DiffusionGemma is runnable today, and you can measure it yourself in under five minutes.
The artifact is google/diffusiongemma-26B-A4B-it on Hugging Face, released on 10 June 2026 under the Apache 2.0 license, per Simon Willison's link post on the model and Google's own launch blog. The "A4B" suffix signals a Mixture-of-Experts configuration. DiffusionGemma ships with 25.2 billion total parameters — 3.8 billion active per token — with 8 active experts selected from 128 total plus one shared expert. That distinction matters for the "26B" headline number that will travel with this release, and for what it actually costs to fine-tune and serve.
The model descends from Google's experimental Gemini Diffusion preview from May 2025, which Willison previously measured at 857 tokens per second. That preview was never re-announced as a Google product line, and Google has not committed to a sustained Gemini Diffusion release cadence in the material Willison cites. DiffusionGemma is the open-weight continuation of that experiment, not evidence that diffusion language models are replacing autoregressive ones.
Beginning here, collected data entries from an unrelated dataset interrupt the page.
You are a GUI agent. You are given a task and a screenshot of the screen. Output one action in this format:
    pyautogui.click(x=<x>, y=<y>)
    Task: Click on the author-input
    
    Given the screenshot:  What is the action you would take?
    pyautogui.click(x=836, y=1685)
Google explicitly states that DiffusionGemma's output quality is lower than standard Gemma 4 and recommends standard Gemma 4 for production-quality applications.
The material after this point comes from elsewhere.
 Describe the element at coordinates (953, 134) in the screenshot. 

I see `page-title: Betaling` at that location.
What is signal is that NVIDIA is hosting DiffusionGemma for free on its NIM cloud API at launch, so the model is reachable without a self-hosted GPU. Google claims 1,000+ tokens per second on a single NVIDIA H100 (FP8) and 700+ tokens per second on an NVIDIA GeForce RTX 5090. The concrete proof point is the reproducer. Willison's timestamped run against the NIM endpoint used time uv run generate.py to render a pelican in 2,409 tokens, returning in roughly 4.4 seconds, or about 500 tokens per second. That is materially slower than the May 2025 preview's 857 tok/s on the same pelican — and also below Google's own claimed 1,000+ tok/s on H100 — but it is the first published throughput number attached to an actually downloadable, Apache 2-licensed 25.2B-class diffusion language model, measured against a real endpoint.
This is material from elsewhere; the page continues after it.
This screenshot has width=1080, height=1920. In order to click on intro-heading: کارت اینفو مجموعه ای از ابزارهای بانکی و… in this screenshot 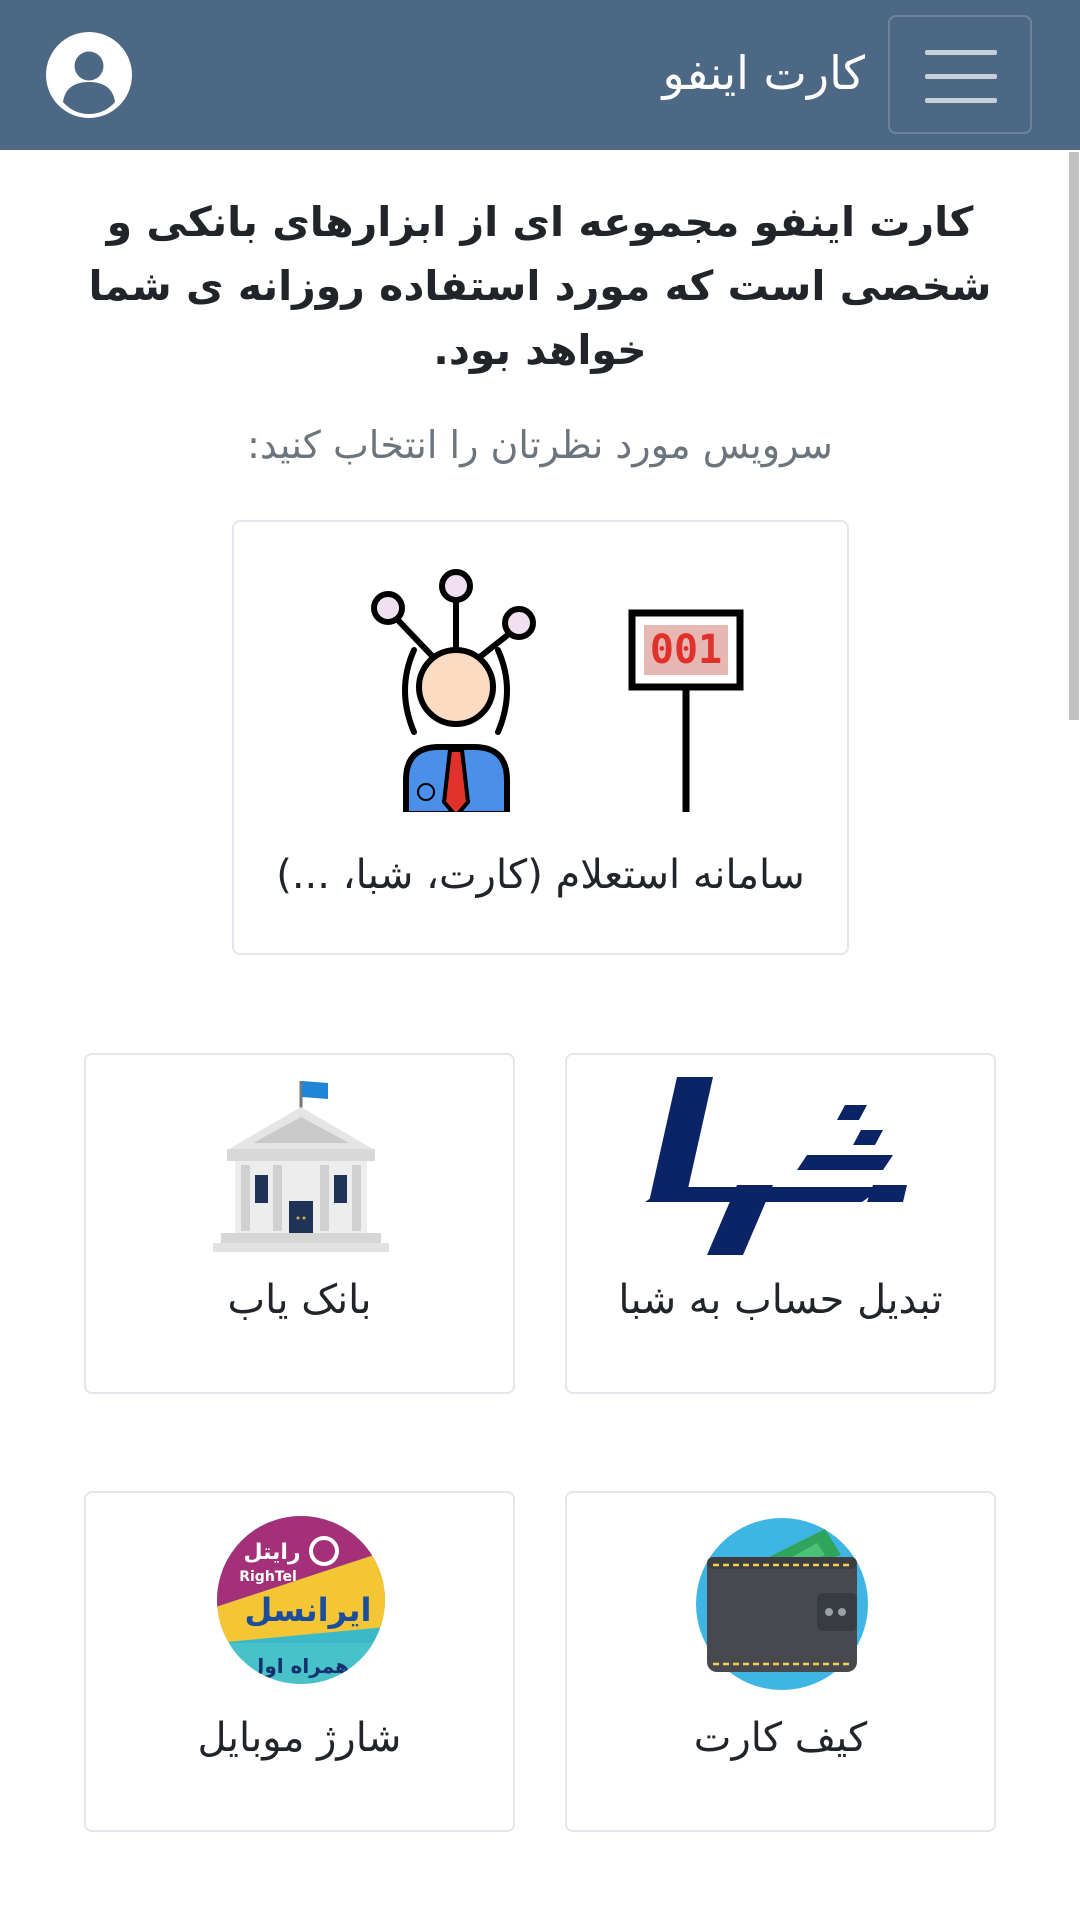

Three caveats travel with that number. The roughly 500 tok/s figure comes from a single short generation on one NIM endpoint, and throughput will vary with prompt length, region, and load; it should not be read as a vendor benchmark. The pelican render establishes that the model can produce a pelican in 4.4 seconds, not that it is production-ready for any specific downstream task — Google itself rates quality below standard Gemma 4. And while Google's first-party blog post confirms the release, a reporter chasing any "first open-weight diffusion LLM at this size" framing should confirm against the Hugging Face model card benchmarks before publication.
What to watch next: whether other practitioners reproduce the throughput on different prompts and hardware, and how the MoE configuration changes fine-tuning economics for teams used to dense 7B or 13B checkpoints. The numbers and the license are real, and the model is downloadable now. The broader "diffusion is back" thesis is not, yet, supported by what is actually on the page.